** start Excerpt **

# 2002 530i oil change cost



## Motown79 (10 mo ago)

If there's a better forum, please point me in the right direction.

190,000 mi, have gotten some quotes on oil change in northern VA and they're all like 290, 250, etc..doesn't make sense to me. Especially when I can buy the oil & filter myself for under 60. 

Can't do myself, live in apt complex. Advice please.


----------



## mattmar1 (Dec 20, 2014)

thats way overpriced for an oil change only. way. youll get more/faster responses by posting in the e39 (thats your chassis type) subforum.
E39 (1997 - 2003) 
one could do it themselves by acquiring a dipstick pump, it would be a one time purchase and youd be able to DIY it forever.


----------



## smokeyyy (Oct 29, 2005)

Some areas have places where you can rent a lift with tools to work on your own car. Is there such a place close to you?


----------



## Motown79 (10 mo ago)

I don't know if I do but I'll definitely check.. thank you both, glad to know I'm not wrong in thinking the quotes were too high.

** end Excerpt **
** start Data provided **

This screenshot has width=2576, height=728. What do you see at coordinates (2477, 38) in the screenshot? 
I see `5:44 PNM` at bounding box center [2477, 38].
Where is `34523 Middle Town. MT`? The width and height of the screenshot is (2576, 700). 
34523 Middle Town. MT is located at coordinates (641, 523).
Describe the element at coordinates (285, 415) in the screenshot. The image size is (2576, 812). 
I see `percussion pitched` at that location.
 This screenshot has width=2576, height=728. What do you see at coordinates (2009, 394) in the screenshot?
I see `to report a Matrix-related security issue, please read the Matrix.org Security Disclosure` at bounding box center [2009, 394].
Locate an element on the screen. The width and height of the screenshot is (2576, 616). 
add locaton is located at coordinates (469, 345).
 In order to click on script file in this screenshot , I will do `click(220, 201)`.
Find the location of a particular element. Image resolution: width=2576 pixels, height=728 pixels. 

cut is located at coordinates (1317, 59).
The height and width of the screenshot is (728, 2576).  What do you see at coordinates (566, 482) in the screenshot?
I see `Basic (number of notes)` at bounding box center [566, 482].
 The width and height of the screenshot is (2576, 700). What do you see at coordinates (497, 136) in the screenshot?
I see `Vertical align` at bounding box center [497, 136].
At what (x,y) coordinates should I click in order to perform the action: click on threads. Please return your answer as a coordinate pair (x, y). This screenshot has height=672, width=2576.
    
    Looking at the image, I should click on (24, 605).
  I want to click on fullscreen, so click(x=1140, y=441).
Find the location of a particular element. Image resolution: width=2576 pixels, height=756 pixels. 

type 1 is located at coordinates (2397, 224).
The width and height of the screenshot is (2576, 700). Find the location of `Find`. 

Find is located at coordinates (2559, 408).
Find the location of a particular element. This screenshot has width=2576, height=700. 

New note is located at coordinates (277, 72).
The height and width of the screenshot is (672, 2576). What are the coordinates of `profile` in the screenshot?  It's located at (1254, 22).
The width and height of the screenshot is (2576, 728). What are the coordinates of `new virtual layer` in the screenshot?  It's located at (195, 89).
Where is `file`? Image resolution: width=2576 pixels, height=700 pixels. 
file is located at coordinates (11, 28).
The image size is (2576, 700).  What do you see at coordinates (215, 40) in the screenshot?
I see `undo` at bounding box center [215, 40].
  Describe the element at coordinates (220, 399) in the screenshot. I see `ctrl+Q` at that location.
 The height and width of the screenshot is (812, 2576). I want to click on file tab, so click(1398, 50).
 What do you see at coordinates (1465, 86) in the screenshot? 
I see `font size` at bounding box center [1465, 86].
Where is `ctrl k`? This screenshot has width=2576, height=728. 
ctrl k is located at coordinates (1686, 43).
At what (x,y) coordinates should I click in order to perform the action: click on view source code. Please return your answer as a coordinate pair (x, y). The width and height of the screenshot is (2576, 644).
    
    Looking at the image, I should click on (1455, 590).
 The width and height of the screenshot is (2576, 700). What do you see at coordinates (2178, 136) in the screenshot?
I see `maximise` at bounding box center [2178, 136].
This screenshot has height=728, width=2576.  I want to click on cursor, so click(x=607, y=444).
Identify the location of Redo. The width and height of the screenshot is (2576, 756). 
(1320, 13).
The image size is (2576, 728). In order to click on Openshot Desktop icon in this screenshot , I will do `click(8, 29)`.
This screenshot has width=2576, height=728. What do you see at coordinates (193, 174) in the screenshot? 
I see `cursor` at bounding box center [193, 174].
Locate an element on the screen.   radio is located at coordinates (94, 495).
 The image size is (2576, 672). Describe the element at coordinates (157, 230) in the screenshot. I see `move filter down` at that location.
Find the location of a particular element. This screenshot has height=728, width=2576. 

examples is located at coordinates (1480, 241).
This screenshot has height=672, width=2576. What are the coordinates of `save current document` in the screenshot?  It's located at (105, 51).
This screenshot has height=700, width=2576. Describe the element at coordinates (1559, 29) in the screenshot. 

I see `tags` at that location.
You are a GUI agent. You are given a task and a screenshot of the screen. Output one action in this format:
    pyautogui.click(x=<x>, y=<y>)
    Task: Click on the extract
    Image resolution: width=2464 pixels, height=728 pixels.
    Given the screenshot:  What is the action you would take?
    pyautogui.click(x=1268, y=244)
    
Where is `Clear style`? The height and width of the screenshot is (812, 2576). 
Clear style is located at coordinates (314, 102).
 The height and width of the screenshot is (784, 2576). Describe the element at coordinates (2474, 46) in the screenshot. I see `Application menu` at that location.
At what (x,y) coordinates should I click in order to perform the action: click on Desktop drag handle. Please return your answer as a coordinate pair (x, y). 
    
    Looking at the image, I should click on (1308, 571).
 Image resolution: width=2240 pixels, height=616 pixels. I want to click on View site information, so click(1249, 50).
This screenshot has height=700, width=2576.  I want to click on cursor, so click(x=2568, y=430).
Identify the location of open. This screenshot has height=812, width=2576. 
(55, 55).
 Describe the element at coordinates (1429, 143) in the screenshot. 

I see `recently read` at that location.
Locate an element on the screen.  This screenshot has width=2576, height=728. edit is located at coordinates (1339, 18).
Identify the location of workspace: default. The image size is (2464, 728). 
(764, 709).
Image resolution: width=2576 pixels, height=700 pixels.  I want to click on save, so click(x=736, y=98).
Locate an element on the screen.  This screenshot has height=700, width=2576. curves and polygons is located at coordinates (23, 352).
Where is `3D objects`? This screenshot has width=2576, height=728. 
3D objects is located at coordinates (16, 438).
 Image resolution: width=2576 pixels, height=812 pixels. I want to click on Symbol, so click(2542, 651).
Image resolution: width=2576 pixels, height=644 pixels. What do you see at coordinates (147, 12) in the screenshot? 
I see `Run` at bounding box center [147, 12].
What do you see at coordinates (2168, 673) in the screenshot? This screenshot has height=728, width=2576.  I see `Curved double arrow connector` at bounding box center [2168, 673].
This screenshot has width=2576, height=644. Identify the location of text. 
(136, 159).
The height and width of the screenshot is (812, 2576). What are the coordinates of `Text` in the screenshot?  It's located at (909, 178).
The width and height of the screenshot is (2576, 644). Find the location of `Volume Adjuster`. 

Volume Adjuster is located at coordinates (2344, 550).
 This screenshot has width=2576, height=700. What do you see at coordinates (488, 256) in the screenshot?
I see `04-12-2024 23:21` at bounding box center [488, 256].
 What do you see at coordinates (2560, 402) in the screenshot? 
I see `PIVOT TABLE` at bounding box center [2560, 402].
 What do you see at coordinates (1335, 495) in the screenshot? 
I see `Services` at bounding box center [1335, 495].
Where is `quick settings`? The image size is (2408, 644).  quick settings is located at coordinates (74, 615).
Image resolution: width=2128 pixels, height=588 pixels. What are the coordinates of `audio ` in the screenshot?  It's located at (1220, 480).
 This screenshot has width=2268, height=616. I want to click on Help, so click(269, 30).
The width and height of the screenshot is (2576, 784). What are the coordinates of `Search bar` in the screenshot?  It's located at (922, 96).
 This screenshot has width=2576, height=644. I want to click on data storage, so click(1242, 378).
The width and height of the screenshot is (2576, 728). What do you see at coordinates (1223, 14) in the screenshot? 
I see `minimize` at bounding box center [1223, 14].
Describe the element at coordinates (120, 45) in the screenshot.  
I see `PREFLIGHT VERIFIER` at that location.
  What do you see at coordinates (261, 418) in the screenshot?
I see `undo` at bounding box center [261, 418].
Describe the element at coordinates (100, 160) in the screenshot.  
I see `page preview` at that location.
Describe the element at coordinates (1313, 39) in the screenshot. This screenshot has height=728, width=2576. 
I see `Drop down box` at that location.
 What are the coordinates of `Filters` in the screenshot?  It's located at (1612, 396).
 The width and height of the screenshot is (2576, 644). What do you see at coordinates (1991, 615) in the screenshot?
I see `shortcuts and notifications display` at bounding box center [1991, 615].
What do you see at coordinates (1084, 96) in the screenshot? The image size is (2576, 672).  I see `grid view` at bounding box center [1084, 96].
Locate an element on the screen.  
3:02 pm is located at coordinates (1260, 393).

** end Data provided **

Exercises to complete:
- a) From the oil change thread, write out the passage that starts at the words "thats way overpriced" and ends after the words "DIY it forever.".
- b) Pick up the forum thread on the 530i oil change cost where it stops and keep it going.

Solved problems:
- a)
thats way overpriced for an oil change only. way. youll get more/faster responses by posting in the e39 (thats your chassis type) subforum.
E39 (1997 - 2003) 
one could do it themselves by acquiring a dipstick pump, it would be a one time purchase and youd be able to DIY it forever.

- b)
----------



## The Wog (May 31, 2021)

Motown79 said:


> If there's a better forum, please point me in the right direction.
> 
> 190,000 mi, have gotten some quotes on oil change in northern VA and they're all like 290, 250, etc..doesn't make sense to me. Especially when I can buy the oil & filter myself for under 60.
> 
> Can't do myself, live in apt complex. Advice please.


I can’t figure it out. Generously it’s 30min labour assuming they sit there gawking as the oil runs out.

Why can’t you do it somewhere else, even if you can’t do it at home? I found a deserted industrial road and put 2 wheels on the kerb one Sunday when I wouldn’t disturb anyone.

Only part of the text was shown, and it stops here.